SShhhh, people aren't supposed to know you can actually make good money with Uber. They are supposed to believe it is a long term loser and only idiots need apply.


----------



## gofry (Oct 20, 2015)

Hilarious.


----------



## 21stcenturyslavery (Jun 26, 2016)

Lmao, this guy can't stop sniffing, most probably on the coco from working 60+ hrs a week to make what he claims he's making


----------



## Aztek98 (Jul 23, 2015)

Shah the noob will never live this one down


----------



## ChortlingCrison (Mar 30, 2016)

Ubernic said:


> SShhhh, people aren't supposed to know you can actually make good money with Uber. They are supposed to believe it is a long term loser and only idiots need apply.


You mean you could make money with uber two years ago. If you wanna believe you can make a killing at .60/.70 or whatever a mile, lolol


----------



## BostonTaxiDriver (Nov 23, 2014)

I actually watched all 11 minutes.

He never mentions how many MILES you'll put on your car in 12 hours, and how tired you'll be if you keep up the pace 60 hours plus per week.

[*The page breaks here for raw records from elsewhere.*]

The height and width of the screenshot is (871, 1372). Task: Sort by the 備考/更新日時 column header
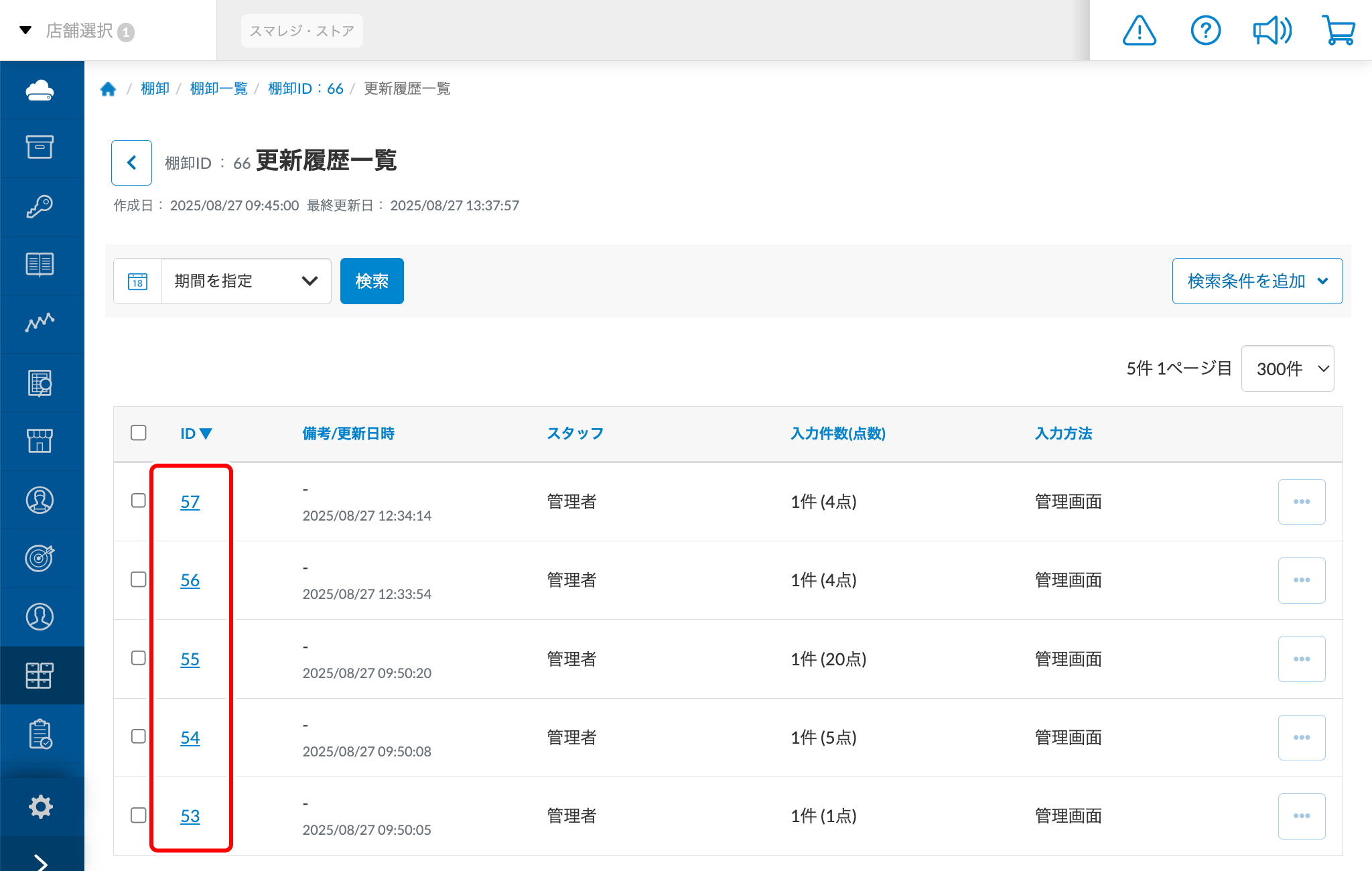tap(348, 433)
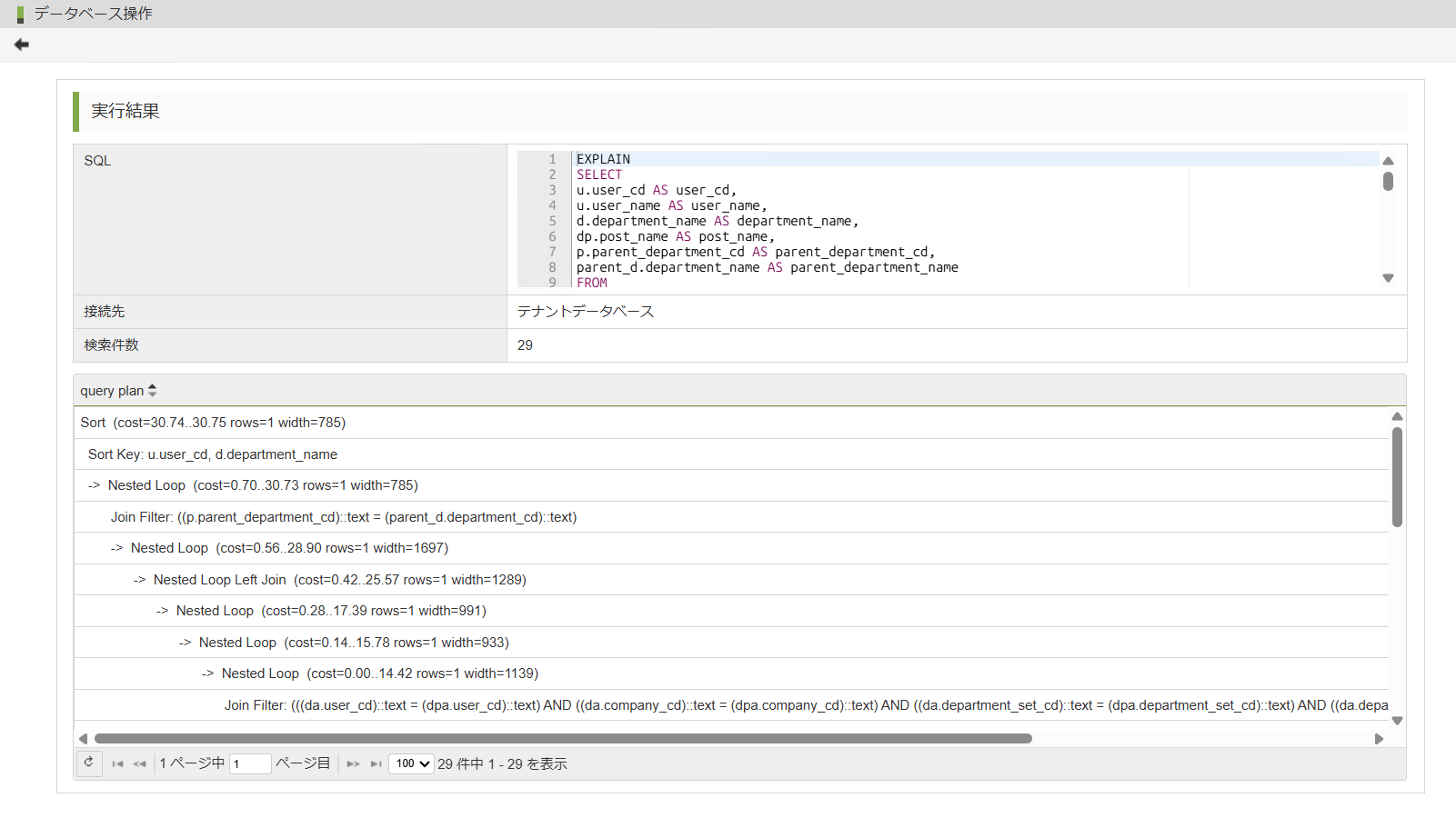Screen dimensions: 1456x828
Task: Open the rows-per-page dropdown showing 100
Action: point(411,764)
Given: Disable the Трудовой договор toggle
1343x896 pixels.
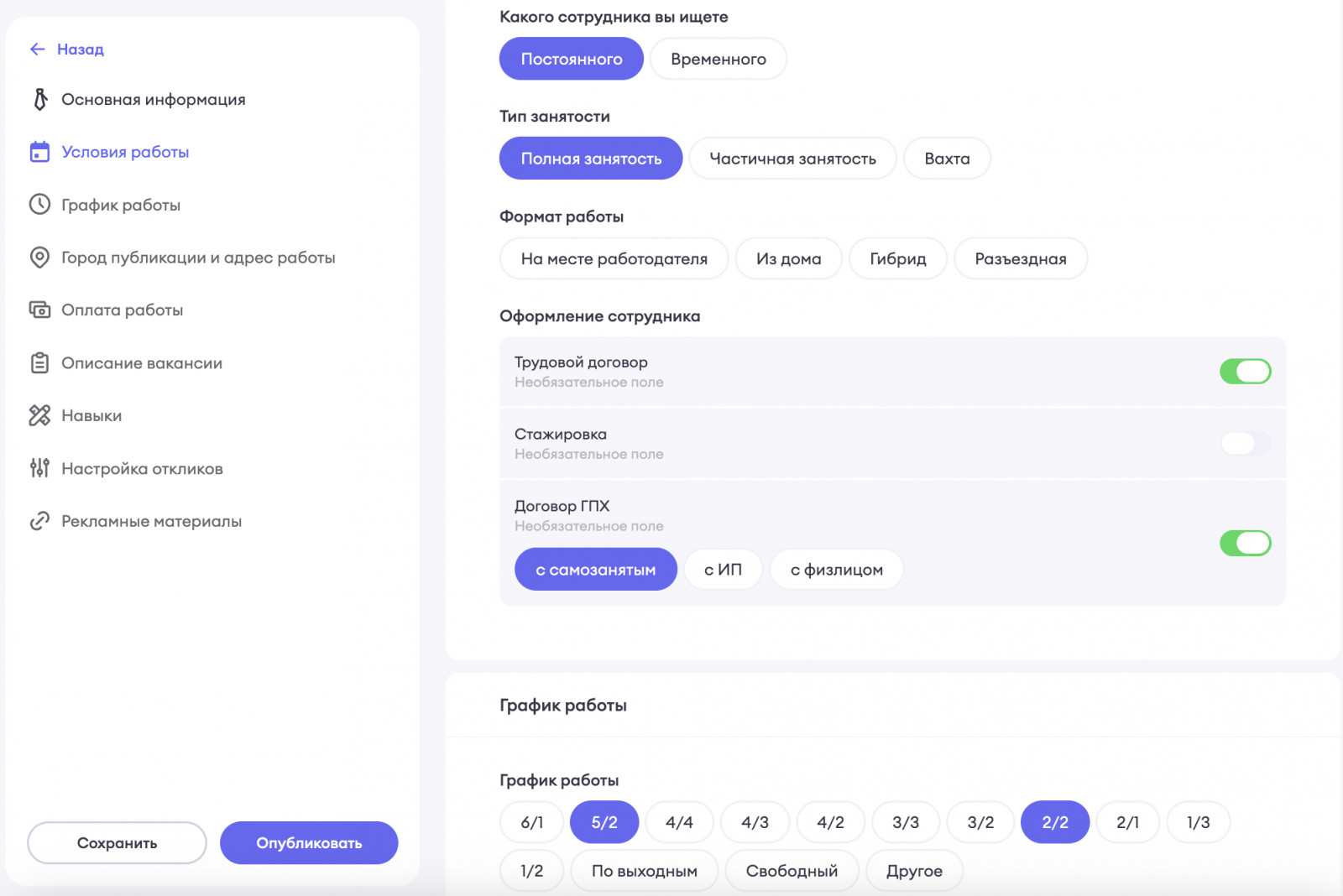Looking at the screenshot, I should 1245,372.
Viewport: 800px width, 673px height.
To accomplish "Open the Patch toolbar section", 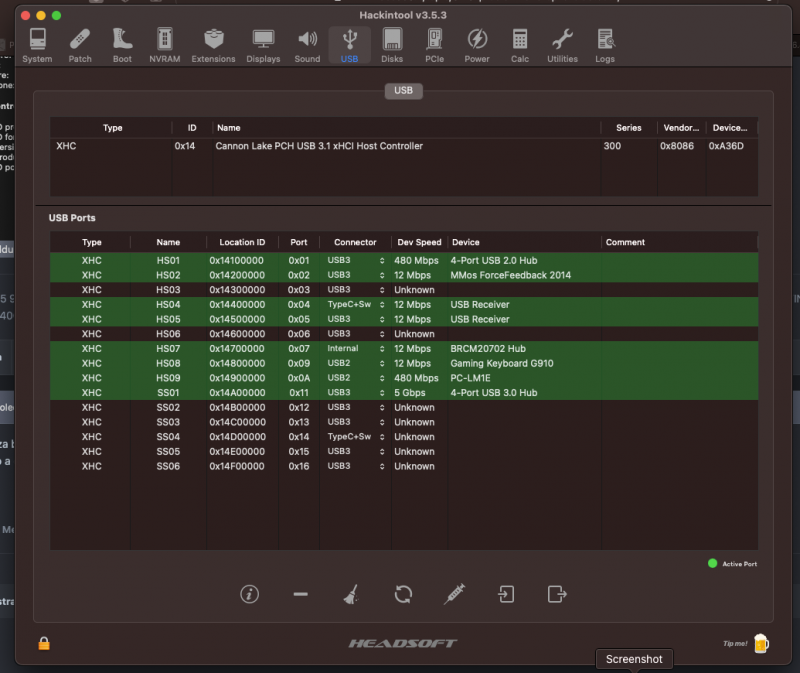I will point(80,45).
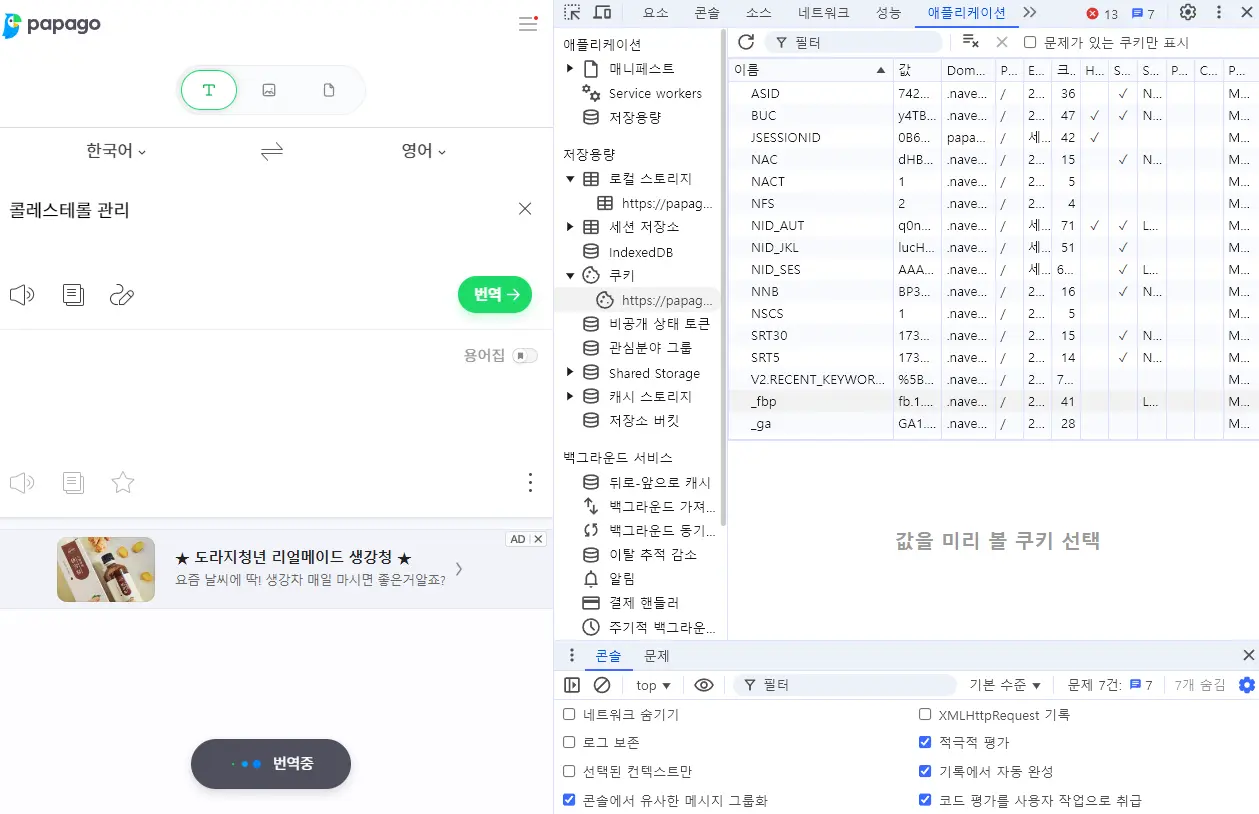1259x814 pixels.
Task: Clear the console output
Action: [602, 685]
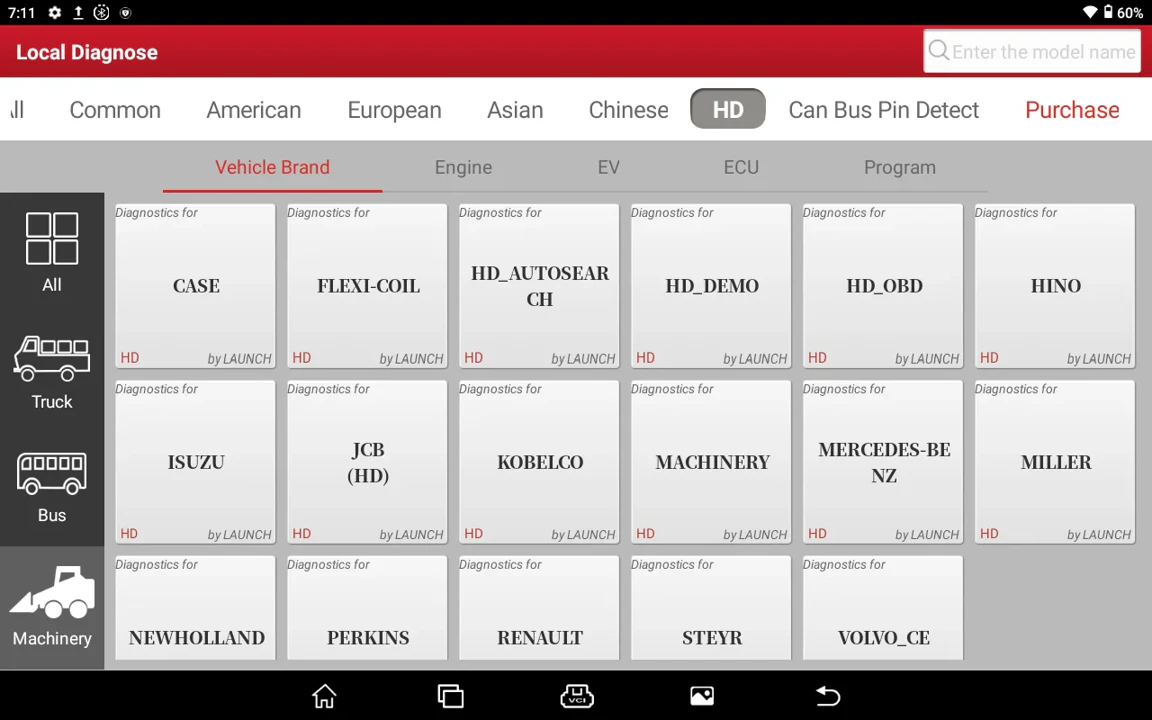Start HD_DEMO diagnostics
The image size is (1152, 720).
point(711,285)
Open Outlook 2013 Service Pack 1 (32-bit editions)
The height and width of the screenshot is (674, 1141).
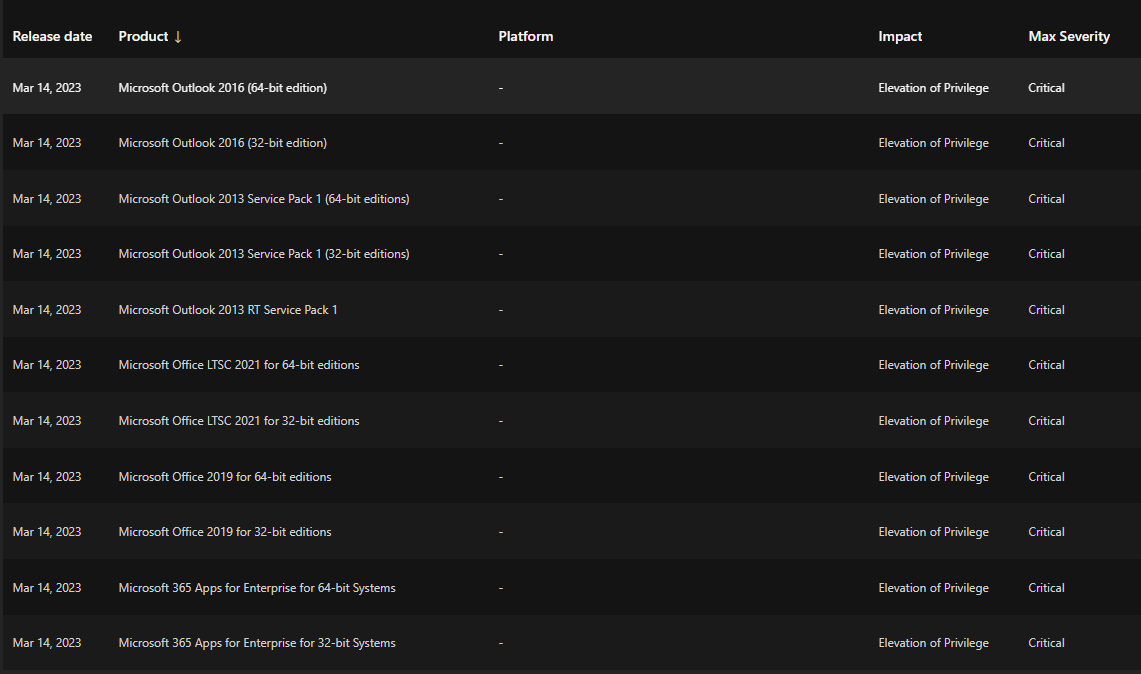tap(263, 254)
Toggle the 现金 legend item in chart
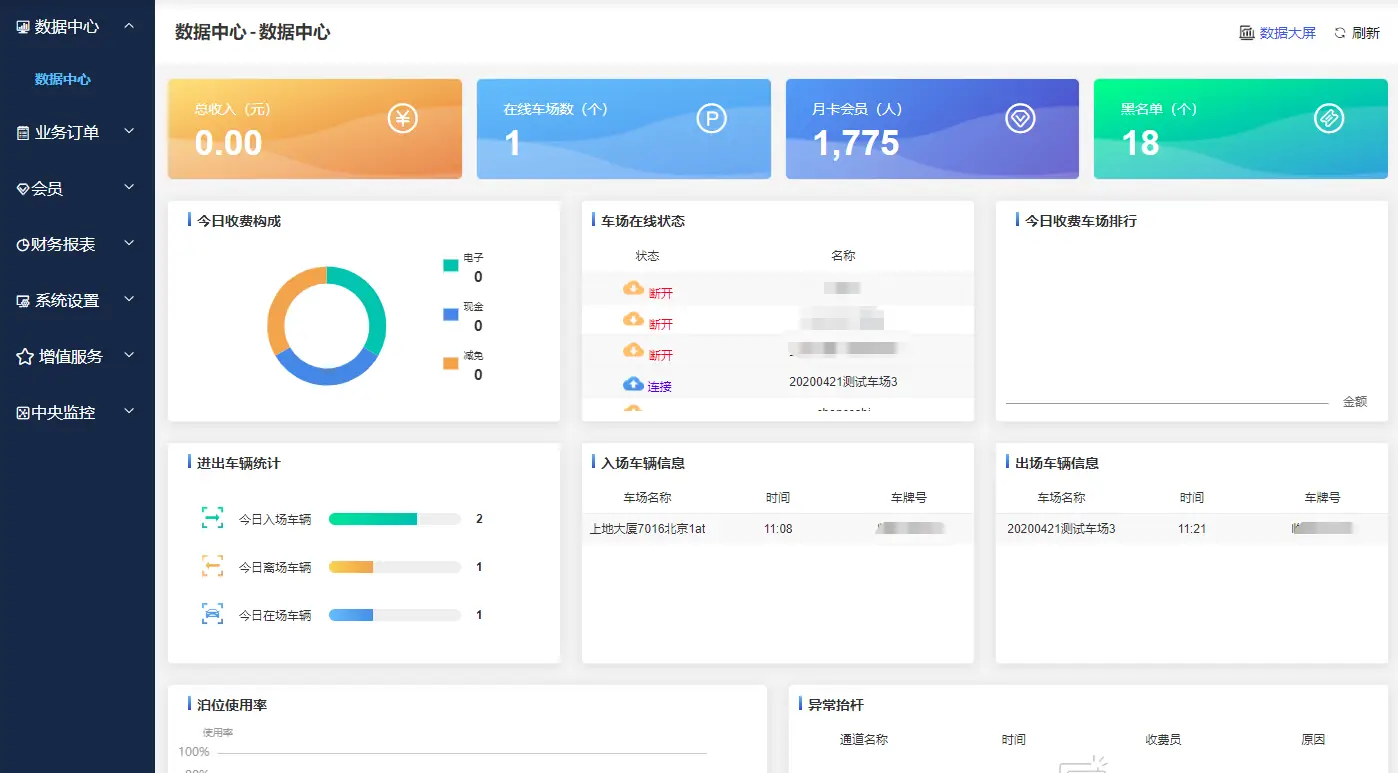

I wonder how he's doing on this slow July week... still netting $1,200-$1,500, dude?


----------



## Rat (Mar 6, 2016)

I make $15,000 a day driving for Uber. You can too. Simply sign up using my referral code and be on your way to becoming a millionaire.


----------



## the ferryman (Jun 7, 2016)

https://uberpeople.net/threads/573-best-day-today.88247/


----------



## elelegido (Sep 24, 2014)

"Don't worry about the gas expense. You're paying out for gas anyway!" Lol; clueless.


----------



## ubermonkey (Mar 8, 2016)

you guys notice all these idiots are posting youtube videos claiming how much money you make

to get referral money to sign you schleps up

everybody is selling their fellow man down this river for a short term profit and should be ashamed


----------